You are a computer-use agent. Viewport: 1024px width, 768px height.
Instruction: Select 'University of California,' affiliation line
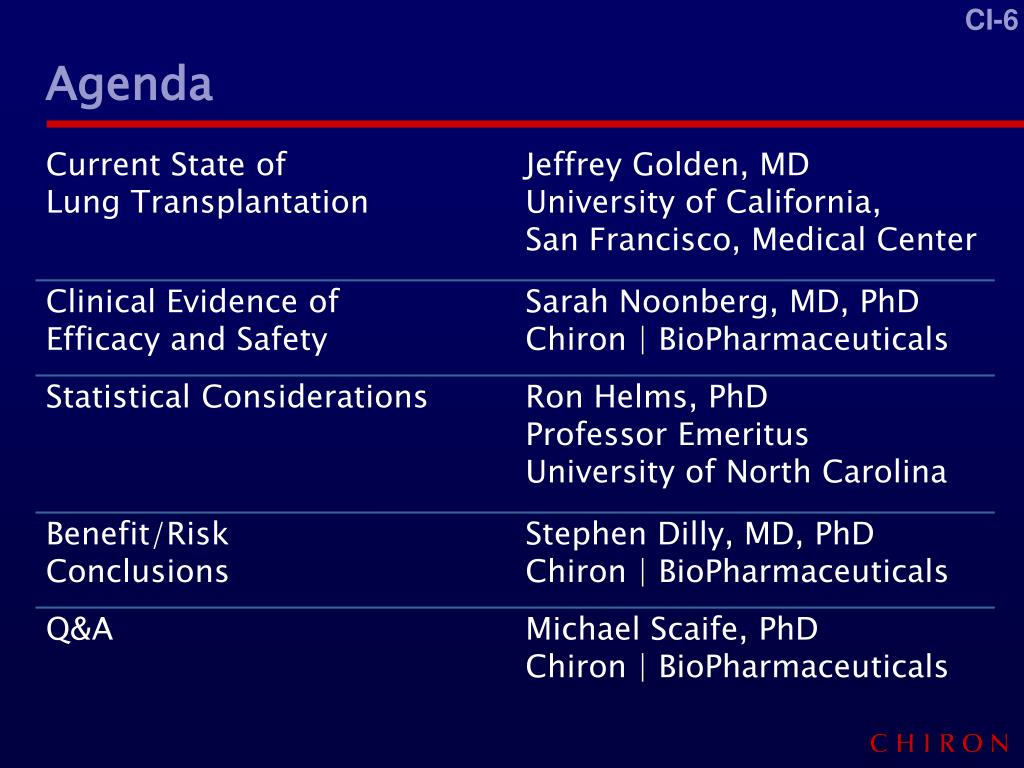(x=703, y=202)
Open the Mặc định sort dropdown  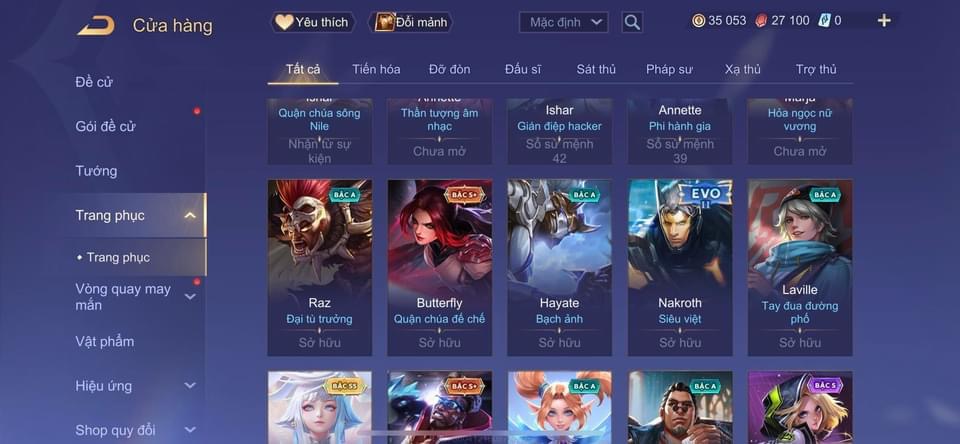pos(563,23)
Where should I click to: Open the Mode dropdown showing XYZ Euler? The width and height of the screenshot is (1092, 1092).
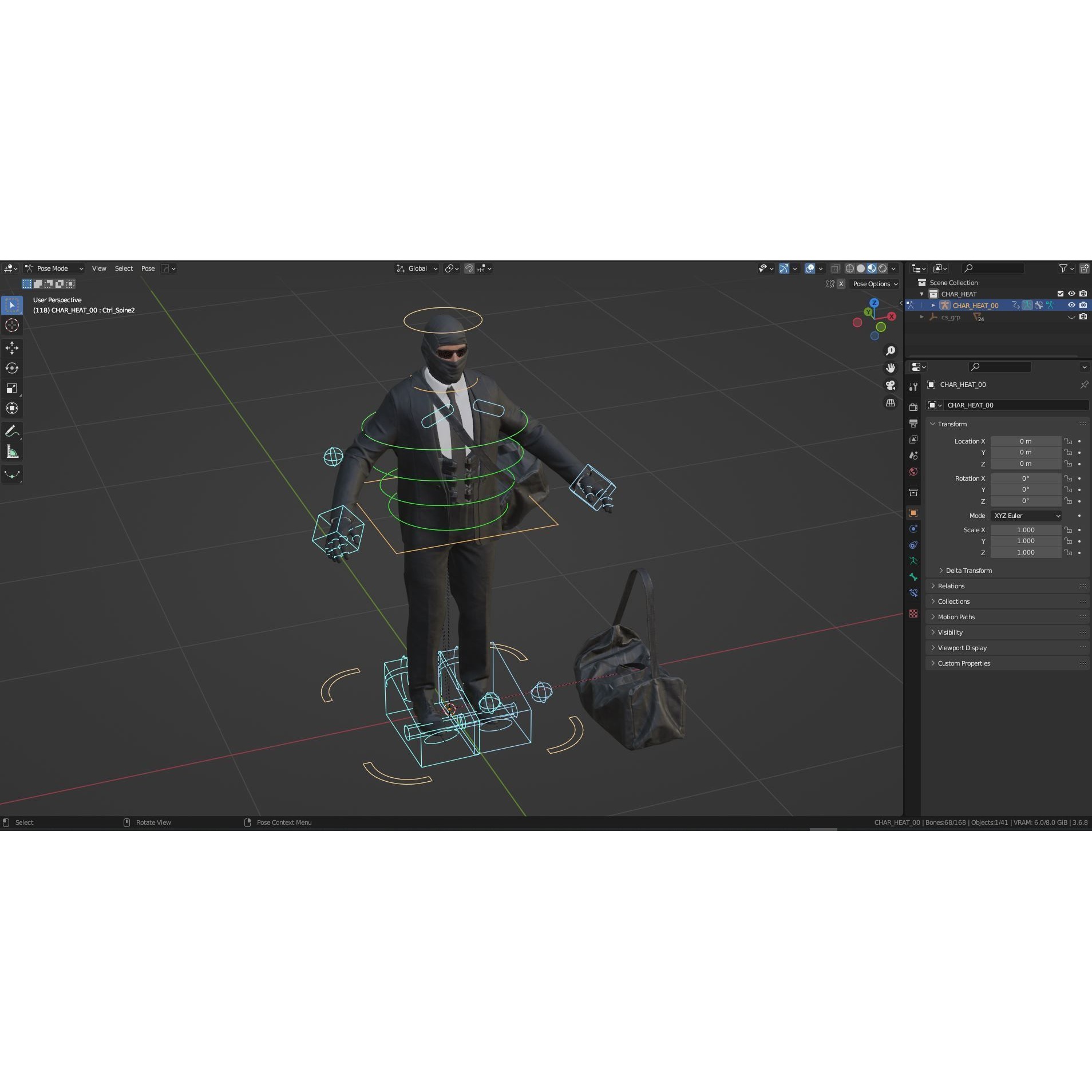coord(1025,515)
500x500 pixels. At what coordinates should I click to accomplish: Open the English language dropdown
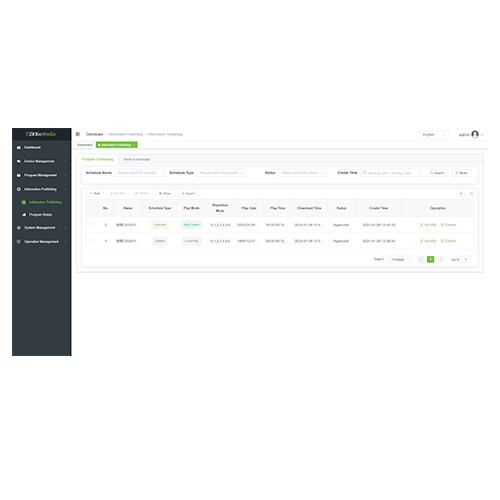[x=434, y=134]
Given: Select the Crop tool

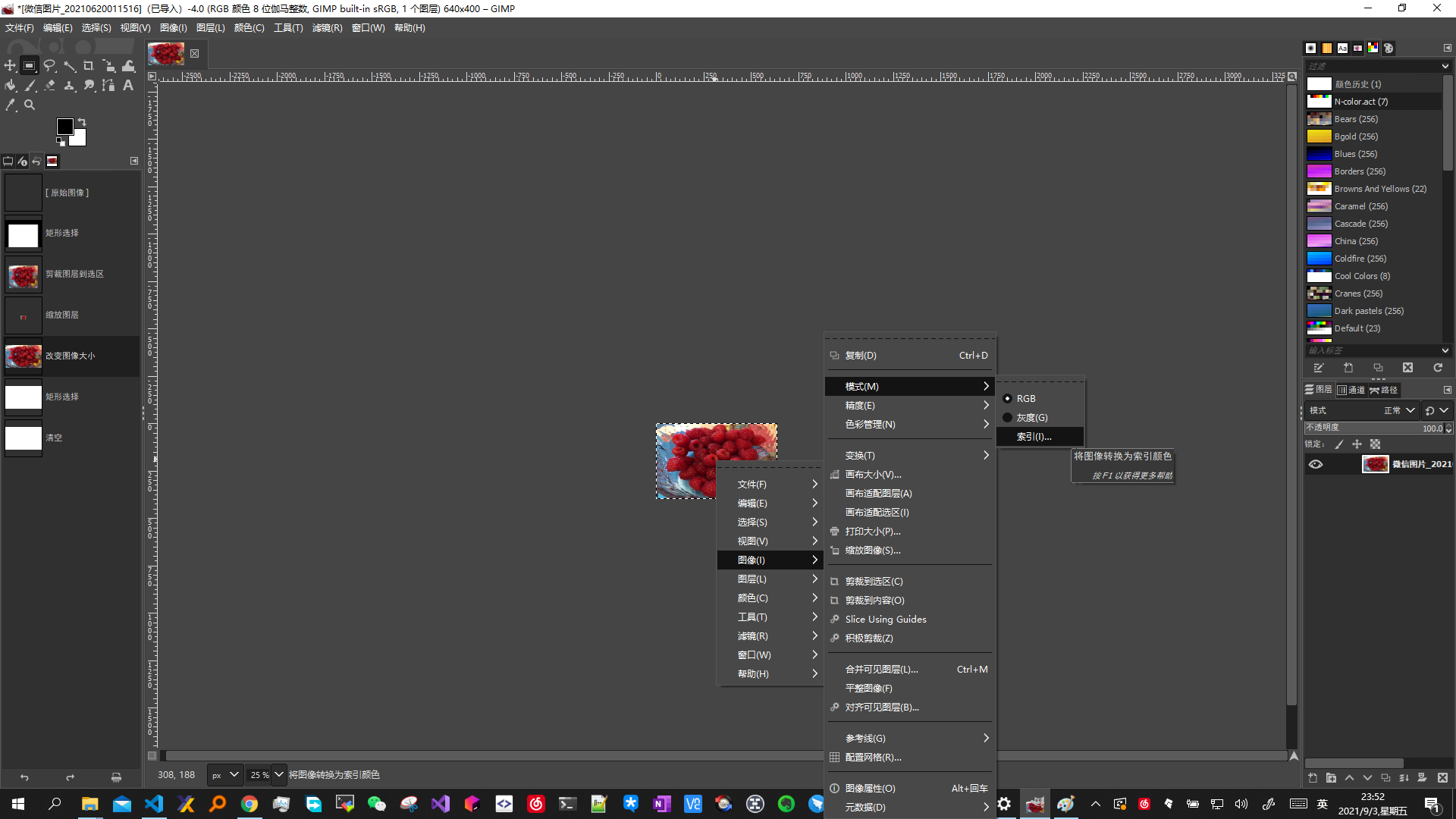Looking at the screenshot, I should coord(89,66).
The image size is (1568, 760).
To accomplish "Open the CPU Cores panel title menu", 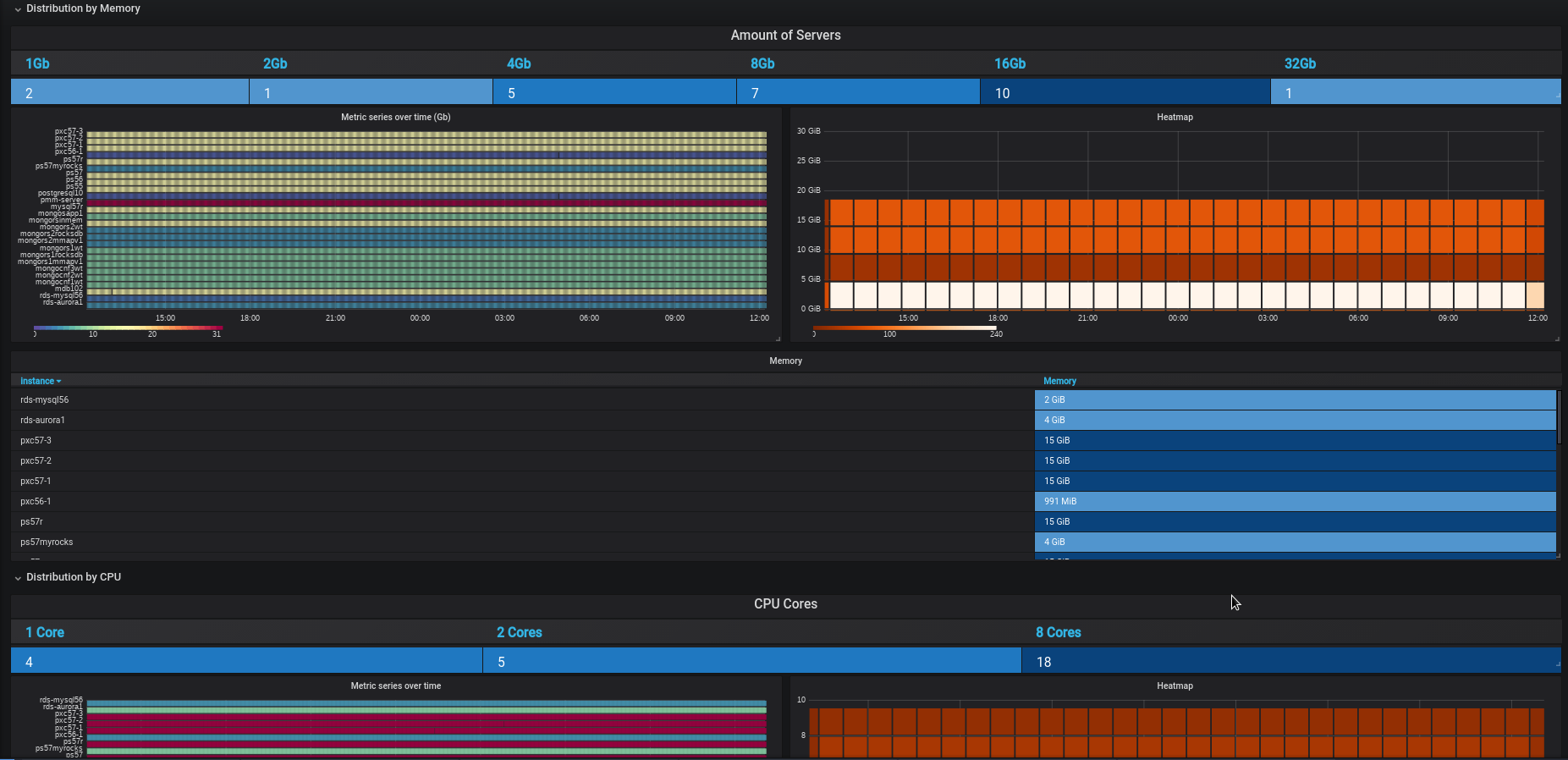I will (x=785, y=604).
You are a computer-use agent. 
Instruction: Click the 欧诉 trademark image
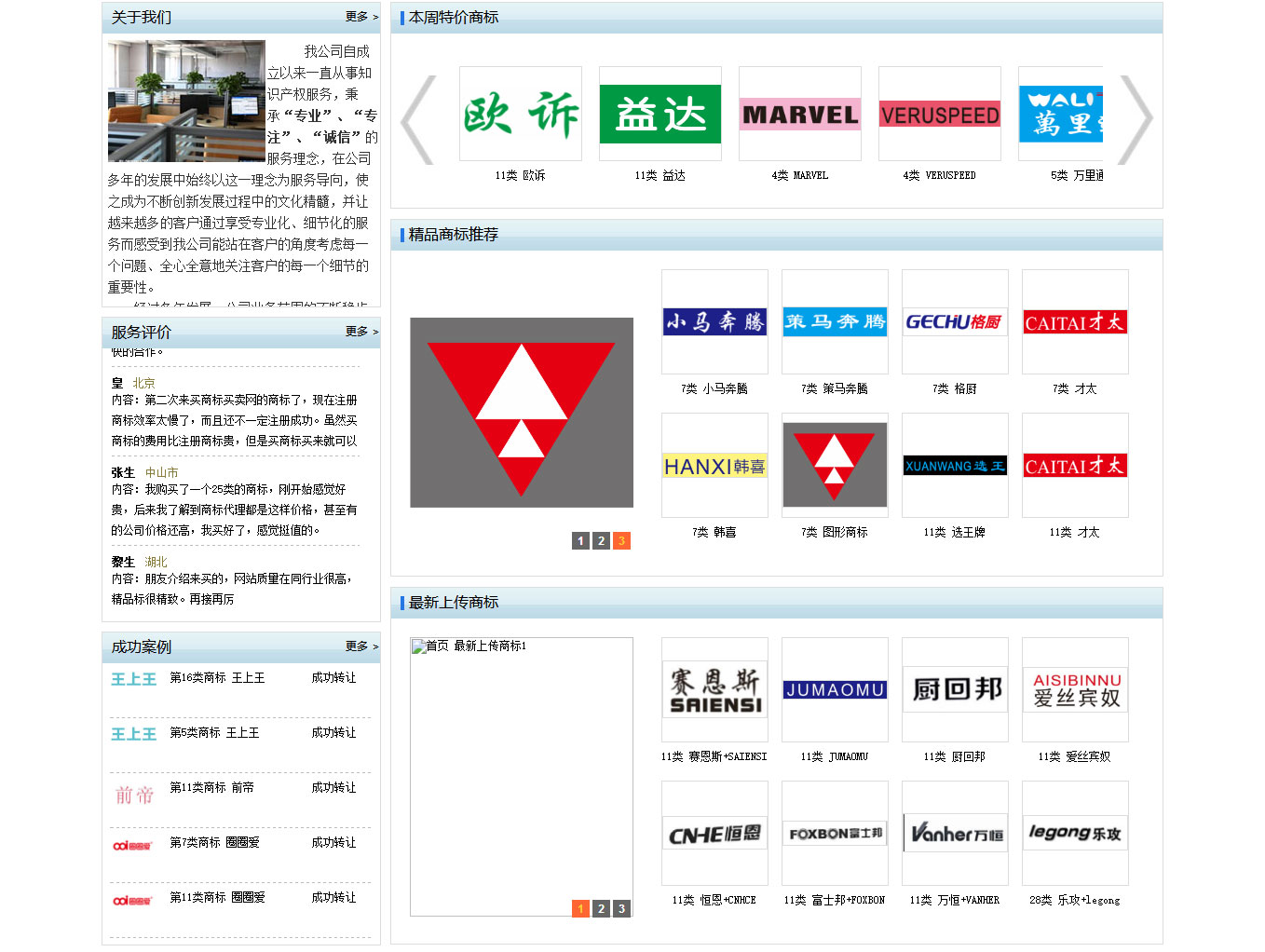[520, 114]
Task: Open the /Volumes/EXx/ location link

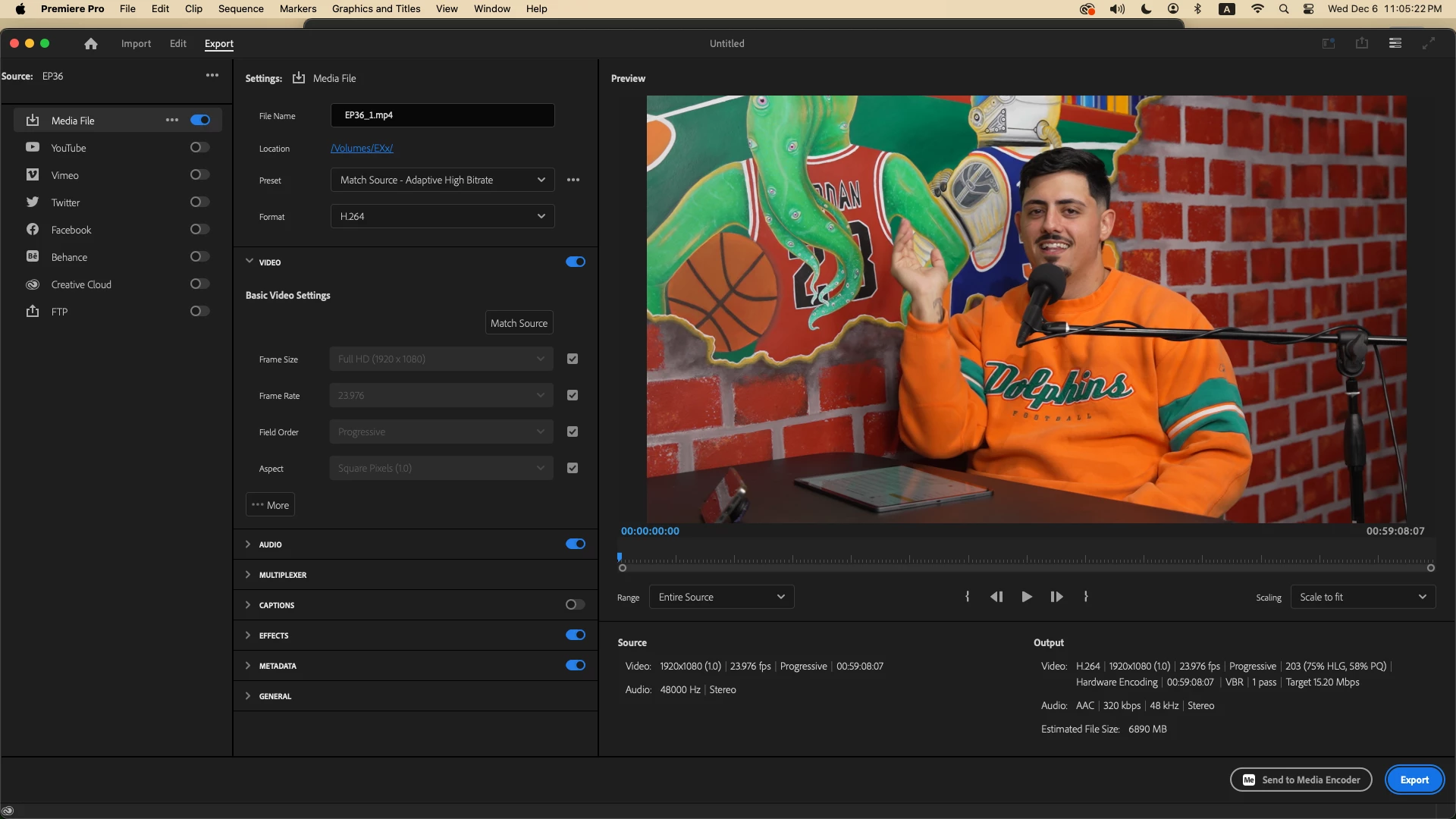Action: point(362,149)
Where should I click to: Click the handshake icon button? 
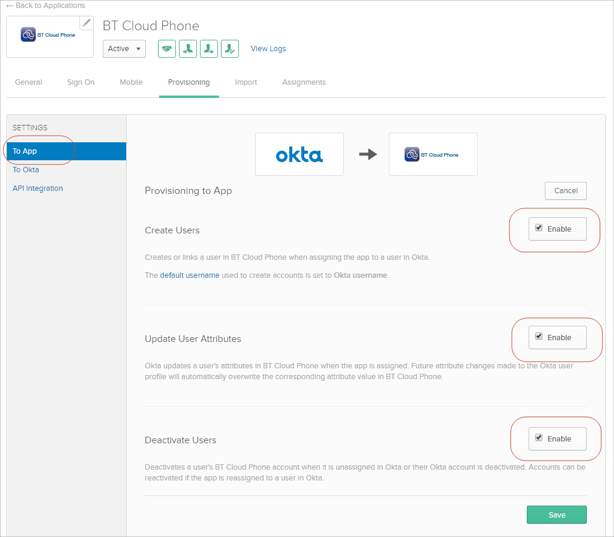click(167, 48)
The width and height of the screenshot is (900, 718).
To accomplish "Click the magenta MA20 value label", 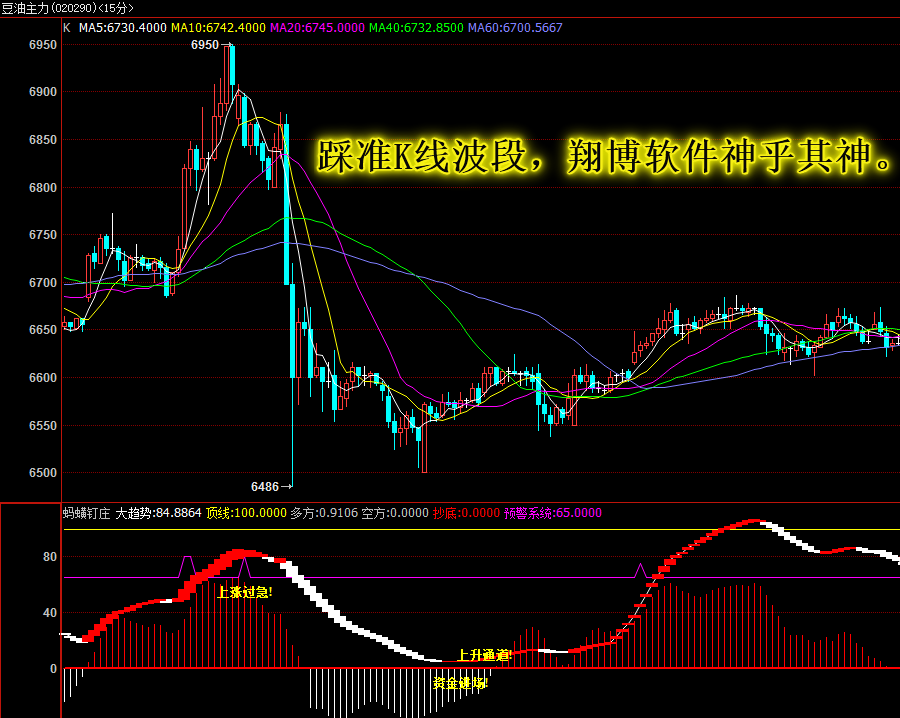I will 317,28.
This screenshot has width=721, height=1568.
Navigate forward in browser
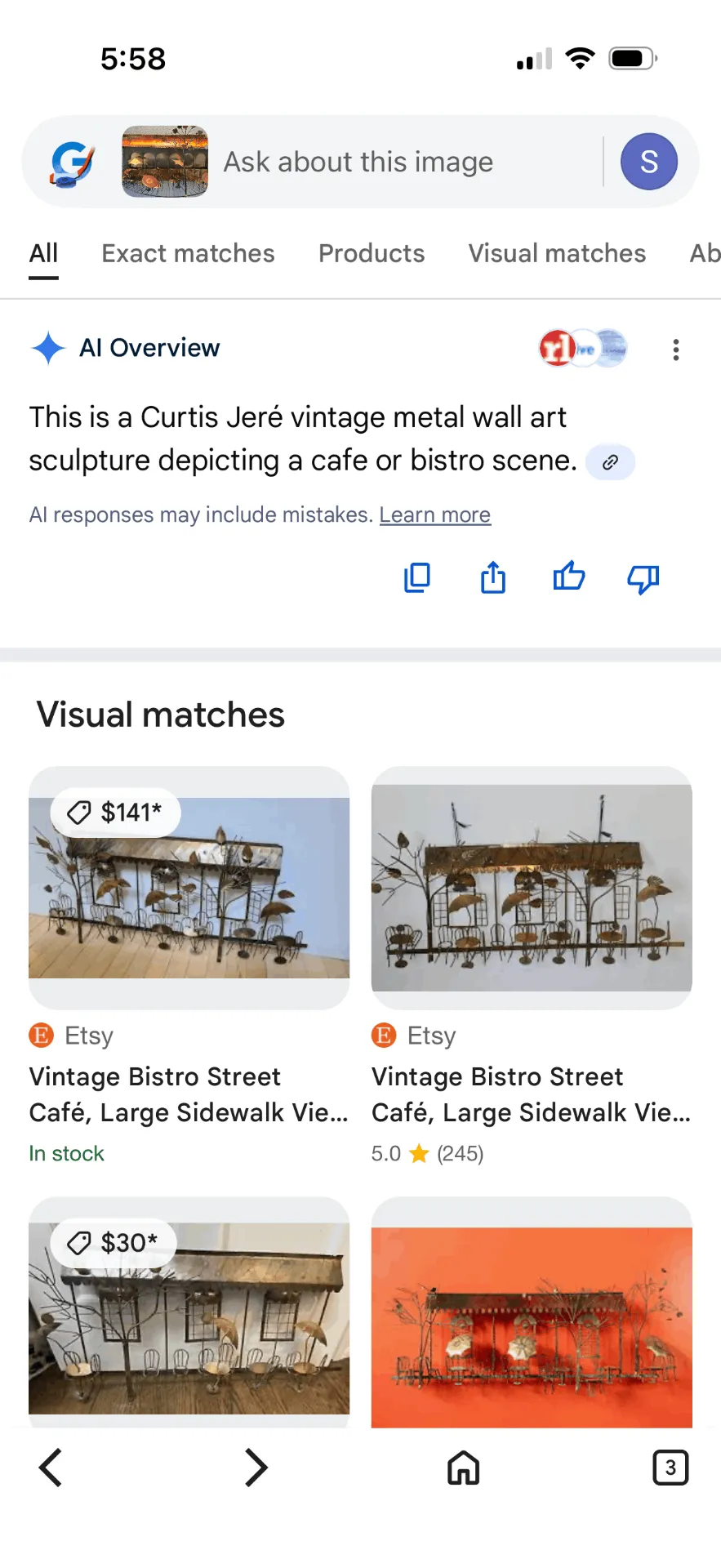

_ _ _

● What is required
Copy the items from the line with "500x500 pixels. At" up to and including the line with "Looking at the", word for word, with the pictures left out.

● Full output
500x500 pixels. At what coordinates should I click to accomplish: Open the English language dropdown
[x=434, y=134]
Given: Select the Crop tool

Looking at the screenshot, I should coord(89,66).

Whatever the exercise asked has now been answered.